What a week its been folks.:mad2: I decided to buy a new frame as a second bike. I had my heart set on finiding a C50. A hard find these days, especially has they don't make them anymore. Anyhow, my luck was in, I found one and it was brand new. I found it purely by chance, just searching through the internet. I phoned the dealer and he still had it. I said, I must run it past the wife first and I'll call you in the morning. Anyhow, when I called.....sods law, it had been sold. Apparently, it had been hanging around for months and then sold in a flash. So, back to square one again. Then, I found a mint (new) Cervelo S3 2010 model in black. It came with Sram Red and dura ace wheels, the climbing one's with the carbon tops. Anyhow, the guy couldn't get on with the Cervelo and was selling it at a knock down price. To be honest, I don't know a great deal about Cervelo apart from the obvious and Team Cervelo. I also know the S3 is the top of the range frame within the Cervelo portfolio. Anyhow, I thought, well a change of frame might be a good idea and complement my other bike which is an EPS. I thought, quite nice to have two different bikes. I drove down to see the guy who was selling it. True to his word, it was mint, I think he had done around 30 miles on the bike. There it was, this lovely shiny black frame thoroughbred race machine. He very kindly allowed me to take it for a spin and the ride was fine. To be honest, I spent most of the time getting on with the Sram Red. I arrived back at his place and parked the bike. I took a few steps back to look at the bike again. And then it happend......the thought of..I don't really know if I want it! It wasn't a good feeling, but I guess you need to be honest with yourself. For some reason, it just wasn't working for me. I am a Colnago nut and perhpas the S3 was just to extreme for me.
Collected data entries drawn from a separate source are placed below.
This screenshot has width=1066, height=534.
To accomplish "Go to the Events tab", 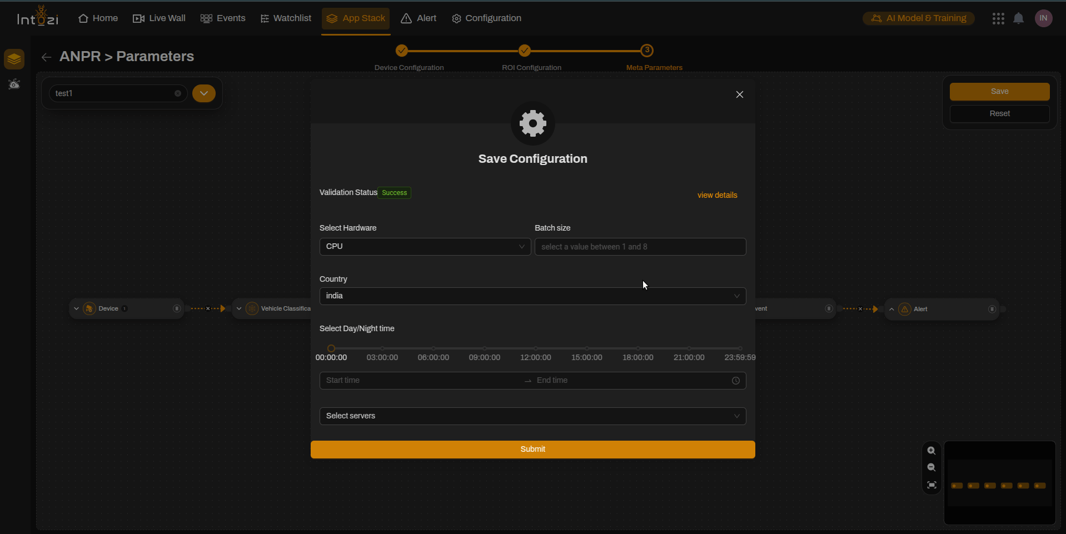I will (223, 18).
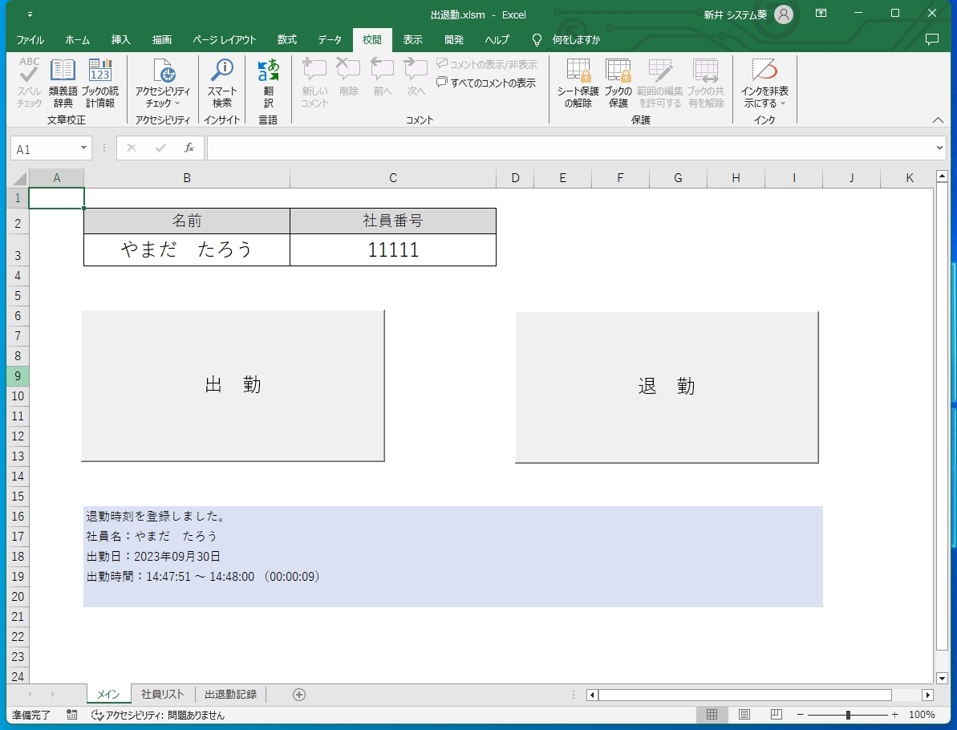Click Unprotect Sheet (シート保護の解除)
This screenshot has width=957, height=730.
(578, 83)

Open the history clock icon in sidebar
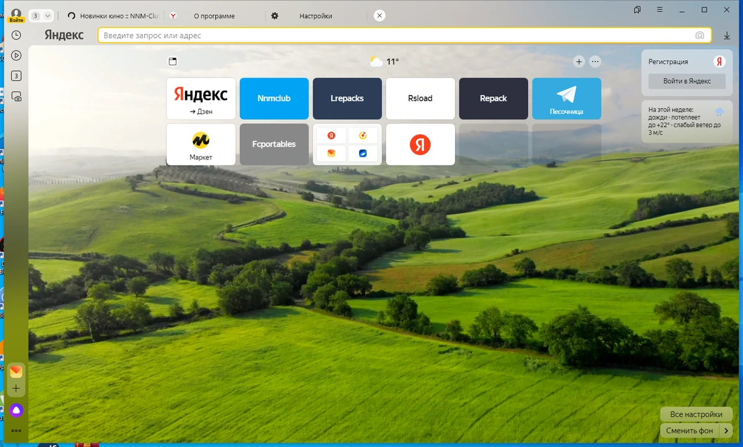17,35
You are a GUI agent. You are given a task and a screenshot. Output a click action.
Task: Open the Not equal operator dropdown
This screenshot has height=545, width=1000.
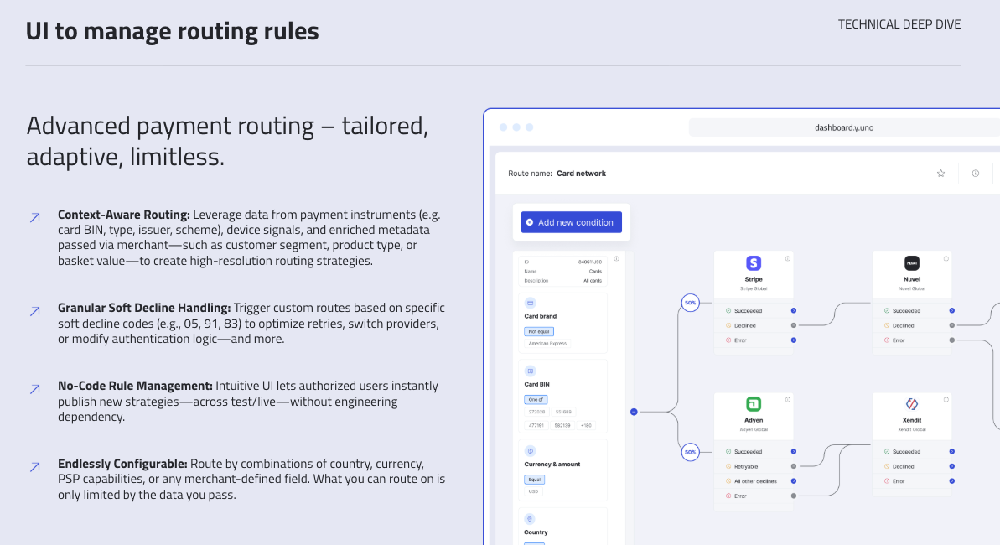(x=539, y=330)
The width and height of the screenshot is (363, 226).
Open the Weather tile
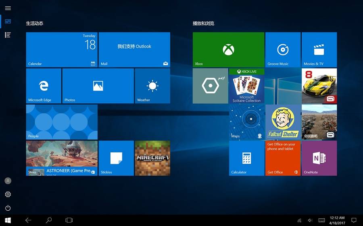point(152,86)
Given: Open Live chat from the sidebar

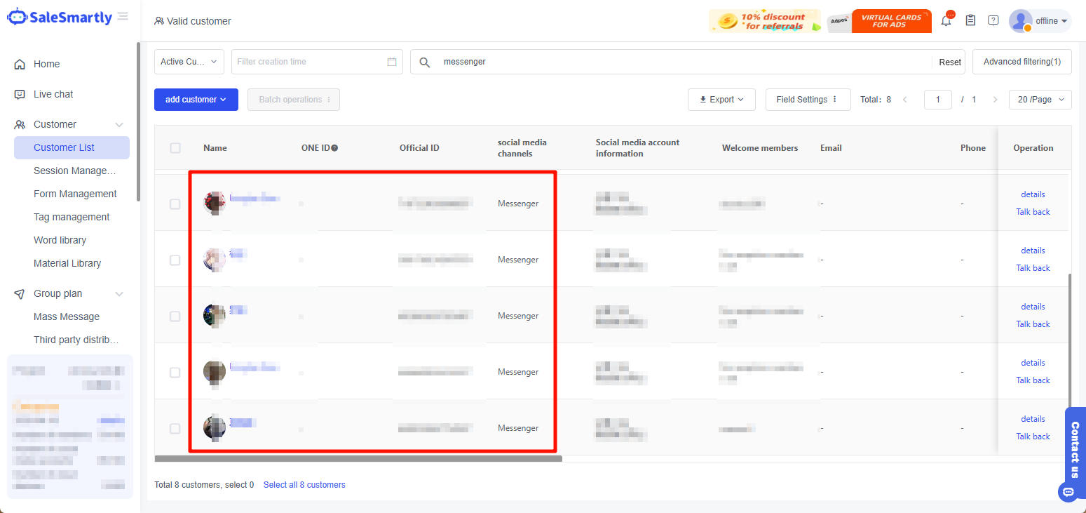Looking at the screenshot, I should 53,94.
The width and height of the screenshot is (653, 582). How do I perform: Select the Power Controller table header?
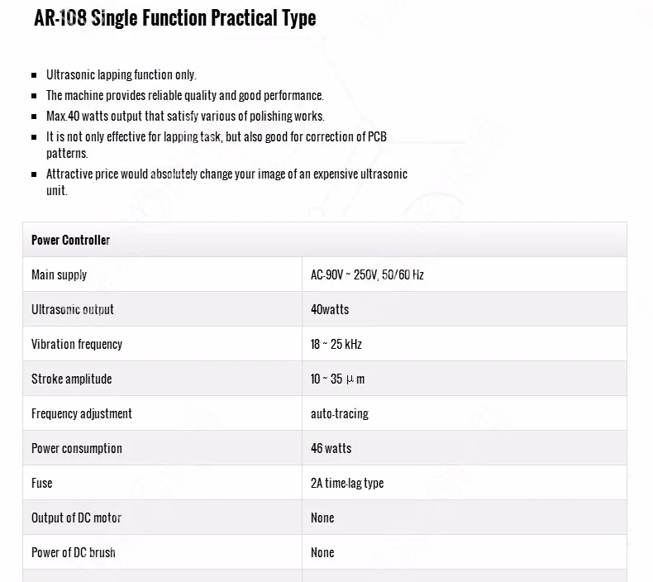pos(70,240)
But, it wasn't talking to me. I think the guy thought I was mad, but I just had to walk away from this deal. When I got back home, whilst having dinner with my family, my 5 year old daughter said " how did you get on with the bike dad" I said " I don't know, but it wasn't for me darling" she replied........"well Dad, Colnago is the best" I thought, a very wise head on such young shoulders! I can't really put my finger on it about the S3, but it just didn't work for me! Thank the Lord for Colnago!


----------



## JeremyP (Apr 30, 2006)

really enjoyed reading this post


----------



## mtbbmet (Apr 2, 2005)

What size you looking for?


----------



## iyeoh (Jan 6, 2005)

What was exactly wrong with the S3, apart from not being a Colnago?


----------



## fabsroman (Jul 14, 2006)

nicensleazy said:


> What a week its been folks.:mad2: I decided to buy a new frame as a second bike. I had my heart set on finiding a C50. A hard find these days, especially has they don't make them anymore. Anyhow, my luck was in, I found one and it was brand new. I found it purely by chance, just searching through the internet. I phoned the dealer and he still had it. I said, I must run it past the wife first and I'll call you in the morning. Anyhow, when I called.....sods law, it had been sold. Apparently, it had been hanging around for months and then sold in a flash. So, back to square one again. Then, I found a mint (new) Cervelo S3 2010 model in black. It came with Sram Red and dura ace wheels, the climbing one's with the carbon tops. Anyhow, the guy couldn't get on with the Cervelo and was selling it at a knock down price. To be honest, I don't know a great deal about Cervelo apart from the obvious and Team Cervelo. I also know the S3 is the top of the range frame within the Cervelo portfolio. Anyhow, I thought, well a change of frame might be a good idea and complement my other bike which is an EPS. I thought, quite nice to have two different bikes. I drove down to see the guy who was selling it. True to his word, it was mint, I think he had done around 30 miles on the bike. There it was, this lovely shiny black frame thoroughbred race machine. He very kindly allowed me to take it for a spin and the ride was fine. To be honest, I spent most of the time getting on with the Sram Red. I arrived back at his place and parked the bike. I took a few steps back to look at the bike again. And then it happend......the thought of..I don't really know if I want it! It wasn't a good feeling, but I guess you need to be honest with yourself. For some reason, it just wasn't working for me. I am a Colnago nut and perhpas the S3 was just to extreme for me. But, it wasn't talking to me. I think the guy thought I was mad, but I just had to walk away from this deal. When I got back home, whilst having dinner with my family, my 5 year old daughter said " how did you get on with the bike dad" I said " I don't know, but it wasn't for me darling" she replied........"well Dad, Colnago is the best" I thought, a very wise head on such young shoulders! I can't really put my finger on it about the S3, but it just didn't work for me! Thank the Lord for Colnago!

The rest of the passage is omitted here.